9. Pete LaCock - Pete LaCock's stay in Major League Baseball was rather short and uninteresting. His nine-year career ended with a flaccid .257 batting average and a total of 27 homeruns. Needless to say, Pete couldn't cut it with the big boys. He should have gotten into show business like his old man Peter "Marshall" who was the host of "Hollywood Squares" from 1966-1981. Maybe little Pete should have followed in his father's footsteps and changed his last name.
8. Misty Hyman - Misty Hyman made this list for having the most disturbing name a woman could probably have (except for No. 2 on our list). The 2000 Sydney Olympics gold medalist failed to break through and qualify for the 2004 Olympics in Athens and has fallen off the Earth since then, but we can never forget Misty Hyman.
7. Harry Colon - Harry Colon is not only remembered for having one of the worst names a parent ever gave their child, but he does hold the Jacksonville Jaguars' season record for interceptions (three). His six years in the NFL will be remembered more for delivering gut-busting laughs when his name was announced than his ability to intercept the ball. Maybe he should have gone to medical school and become Dr. Harry Colon, proctologist.
6. Dick Butt kiss- Dick Butkus may be most noted for his low crew-cut styled hair, though it may be his horrible name. This Hall of Fame linebacker for the Bears was given a terrible last name pronounced "butt-kiss," but to make matters worse, his mother and father, for some reason, gave him the name Dick. What were you thinking mama and papa Butkus? What were you thinking?
5. Assol Slivets - Assol Slivets may have gotten a rude look or two in her lifetime when asked what her first name is. You know you're going to make some kind of list at some point in your life when your first name can't even be said on television or radio. This Belarus-born skier took fifth place at the 2006 Turin Olympics in the women's aerial ski competition and took fifth place on the list of worst sports names ever. You've just got to love Assol.
4. Lucious Pusey - You can say it how you want, but he knows how it's pronounced.
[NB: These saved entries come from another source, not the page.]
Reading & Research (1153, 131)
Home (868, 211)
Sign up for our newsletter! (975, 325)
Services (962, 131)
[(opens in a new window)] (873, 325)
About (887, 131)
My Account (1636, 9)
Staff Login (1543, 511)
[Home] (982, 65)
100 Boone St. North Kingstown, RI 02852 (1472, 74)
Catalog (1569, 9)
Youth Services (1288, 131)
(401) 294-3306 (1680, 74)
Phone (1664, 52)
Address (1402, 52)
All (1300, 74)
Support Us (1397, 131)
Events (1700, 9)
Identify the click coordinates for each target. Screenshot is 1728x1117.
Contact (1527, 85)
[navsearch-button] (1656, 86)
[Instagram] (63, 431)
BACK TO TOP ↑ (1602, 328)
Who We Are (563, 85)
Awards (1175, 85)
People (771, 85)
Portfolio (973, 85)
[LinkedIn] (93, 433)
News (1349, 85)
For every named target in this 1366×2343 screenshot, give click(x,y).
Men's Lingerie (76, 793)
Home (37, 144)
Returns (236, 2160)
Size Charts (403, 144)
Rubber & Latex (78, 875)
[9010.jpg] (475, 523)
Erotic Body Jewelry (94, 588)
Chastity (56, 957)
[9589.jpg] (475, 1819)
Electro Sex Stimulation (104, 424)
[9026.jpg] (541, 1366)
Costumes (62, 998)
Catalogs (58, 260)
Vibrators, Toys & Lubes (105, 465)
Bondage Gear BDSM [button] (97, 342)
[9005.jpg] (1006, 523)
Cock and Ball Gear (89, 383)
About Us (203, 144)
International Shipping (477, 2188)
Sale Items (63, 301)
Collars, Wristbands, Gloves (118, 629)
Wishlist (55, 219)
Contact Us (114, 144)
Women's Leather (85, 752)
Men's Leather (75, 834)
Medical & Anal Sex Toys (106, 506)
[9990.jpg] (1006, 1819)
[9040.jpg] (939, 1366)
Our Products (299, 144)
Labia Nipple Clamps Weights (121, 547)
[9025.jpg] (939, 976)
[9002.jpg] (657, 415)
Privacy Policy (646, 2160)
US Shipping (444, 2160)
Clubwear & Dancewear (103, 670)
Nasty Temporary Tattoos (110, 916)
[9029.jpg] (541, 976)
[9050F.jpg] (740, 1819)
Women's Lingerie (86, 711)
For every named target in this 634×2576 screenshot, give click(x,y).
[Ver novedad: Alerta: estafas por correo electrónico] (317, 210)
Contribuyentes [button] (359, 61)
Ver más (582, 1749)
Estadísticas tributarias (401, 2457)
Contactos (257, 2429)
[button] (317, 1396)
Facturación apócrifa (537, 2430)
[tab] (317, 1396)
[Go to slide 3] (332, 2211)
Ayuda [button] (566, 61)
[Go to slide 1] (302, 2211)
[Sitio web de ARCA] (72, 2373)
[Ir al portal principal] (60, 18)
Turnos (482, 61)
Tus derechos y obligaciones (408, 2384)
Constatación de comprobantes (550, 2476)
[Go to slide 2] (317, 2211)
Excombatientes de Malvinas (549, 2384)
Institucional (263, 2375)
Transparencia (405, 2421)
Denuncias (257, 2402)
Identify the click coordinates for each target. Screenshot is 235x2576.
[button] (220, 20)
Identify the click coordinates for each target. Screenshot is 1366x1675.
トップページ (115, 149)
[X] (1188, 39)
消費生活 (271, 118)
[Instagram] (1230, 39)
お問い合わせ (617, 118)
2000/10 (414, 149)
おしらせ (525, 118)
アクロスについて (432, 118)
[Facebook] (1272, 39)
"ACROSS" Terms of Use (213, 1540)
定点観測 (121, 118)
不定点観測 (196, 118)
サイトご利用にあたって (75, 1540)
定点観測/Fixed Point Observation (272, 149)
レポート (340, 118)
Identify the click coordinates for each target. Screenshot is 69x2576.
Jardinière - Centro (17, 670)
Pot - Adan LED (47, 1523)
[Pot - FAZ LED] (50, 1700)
At least he used to. This linebacker for the Division I-AA Eastern Illinois Panthers legally changed is name to Lucious Seymour, but he will forever be remembered as Lucious Pusey.
3. Johnny Dickshot - John Oscar "Ugly" Dickshot made the diamond his stomping grounds for most of the '30s and '40s. Although Johnny didn't play in many games, he still managed to leave a legacy of having one of the most peculiar and coolest names of all time. The name Johnny Dickshot reminds me more of a secret agent. However, Johnny Dick Shot definitely is No. 3 on the list of worst names in sports.
2. Rusty Kuntz - You may ask, "How can this next guy only be No. 2 on the list," but Rusty Kuntz fell just a bit short of the No. 1 spot. This seven-year veteran of MLB most likely didn't even lead his neighborhood in any category in any year. Proving true to his name, he was quite rusty, finishing his career with a batting average of .236 and had a whopping five homeruns and 38 RBI. While these numbers speak for themselves, Russell Jay Kuntz can't, so I nominate him for the No. 2 spot.
1. Chubby Cox - Who can beat out all of those other poor souls and their terrific names? Well, Chubby Cox of course. John Arthur Cox III, better known as Chubby, played in only seven NBA games and a total of 78 minutes and scored 28 points in his professional career. The Washington Bullets weren't big fans of Chubby, but we saw all we needed to see. Chubby Cox will hold the No. 1 spot as long as I have a say.